> _TASK BRIEF_
Using the records that appear below, write out exactly the lines from the one with "This screenshot has height=173, width=305." through the one with "The height and width of the screenshot is (541, 500).", keeping both end lines.

DATA TO PROCESS Block Start

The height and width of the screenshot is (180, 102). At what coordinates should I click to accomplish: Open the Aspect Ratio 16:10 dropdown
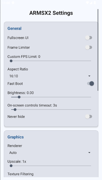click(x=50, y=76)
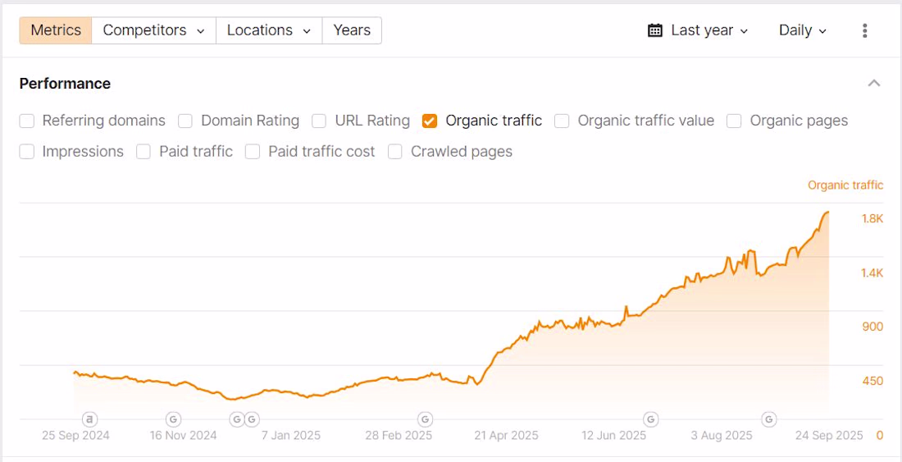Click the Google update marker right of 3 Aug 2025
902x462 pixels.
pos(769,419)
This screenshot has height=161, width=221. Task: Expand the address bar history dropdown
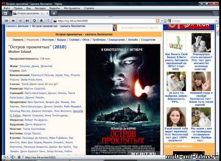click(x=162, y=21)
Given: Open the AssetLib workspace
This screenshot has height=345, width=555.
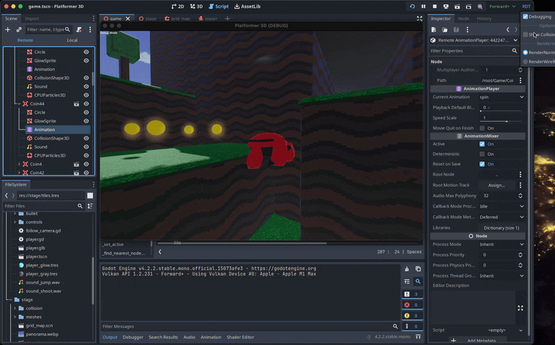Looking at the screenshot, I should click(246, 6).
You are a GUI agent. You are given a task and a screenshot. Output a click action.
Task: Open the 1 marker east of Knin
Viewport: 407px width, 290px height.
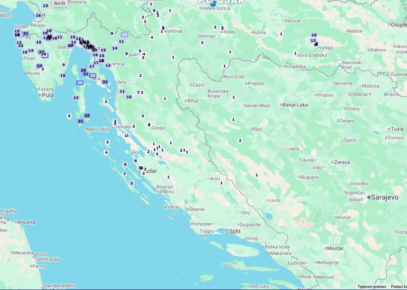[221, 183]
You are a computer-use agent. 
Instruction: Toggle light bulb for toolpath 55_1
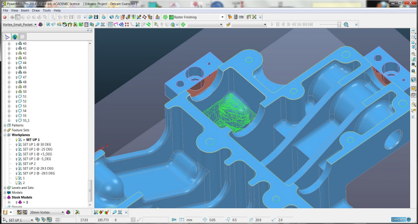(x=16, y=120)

DATA TO PROCESS Block End
DATA TO PROCESS Block Start

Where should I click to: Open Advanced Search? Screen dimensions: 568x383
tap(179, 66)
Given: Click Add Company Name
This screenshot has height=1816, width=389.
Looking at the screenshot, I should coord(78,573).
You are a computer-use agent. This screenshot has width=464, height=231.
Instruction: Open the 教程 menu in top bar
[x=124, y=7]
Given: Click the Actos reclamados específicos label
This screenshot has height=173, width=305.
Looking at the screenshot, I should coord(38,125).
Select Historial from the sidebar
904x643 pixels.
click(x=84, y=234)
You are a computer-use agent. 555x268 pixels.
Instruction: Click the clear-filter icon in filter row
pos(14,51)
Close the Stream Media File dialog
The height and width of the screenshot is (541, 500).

DATA TO PROCESS Block End
DATA TO PROCESS Block Start

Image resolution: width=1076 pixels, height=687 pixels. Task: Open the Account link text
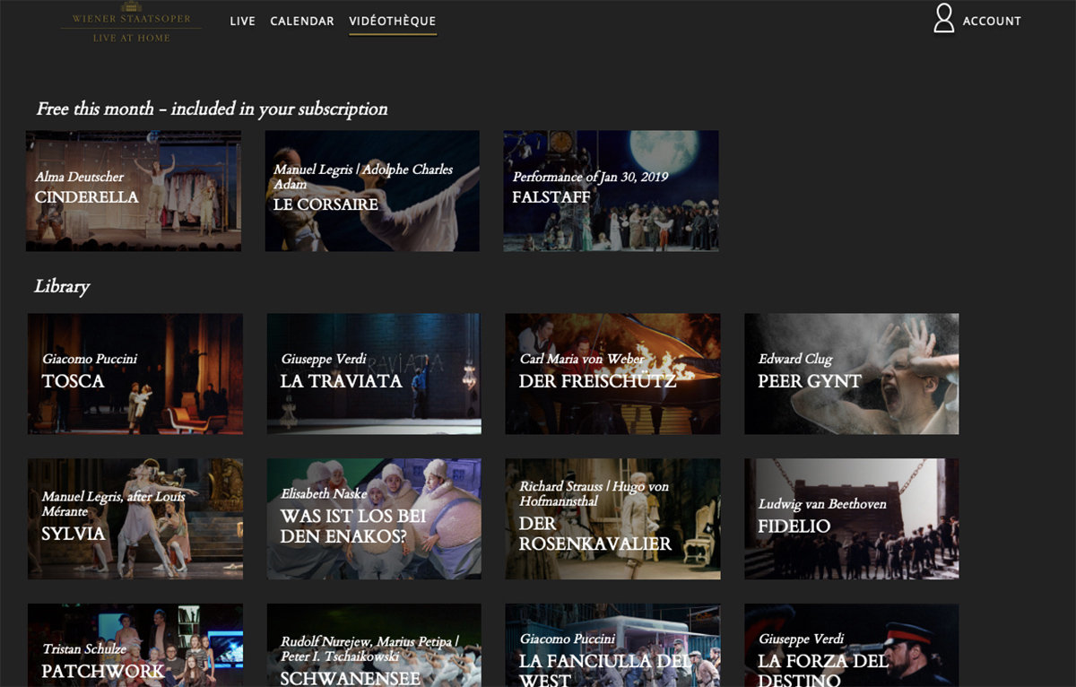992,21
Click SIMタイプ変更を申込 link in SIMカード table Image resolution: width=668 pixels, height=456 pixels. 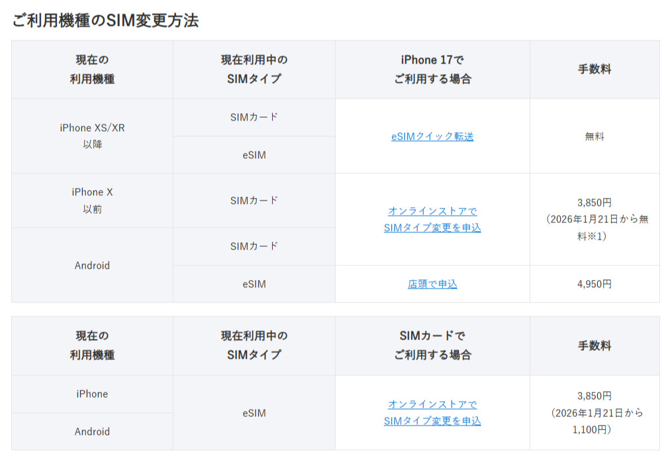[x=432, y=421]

DATA TO PROCESS Block End

> _TASK RESULT_
This screenshot has height=173, width=305.
Looking at the screenshot, I should coord(38,125).
Select Historial from the sidebar
904x643 pixels.
click(x=84, y=234)
You are a computer-use agent. 555x268 pixels.
Instruction: Click the clear-filter icon in filter row
pos(14,51)
Close the Stream Media File dialog
The height and width of the screenshot is (541, 500).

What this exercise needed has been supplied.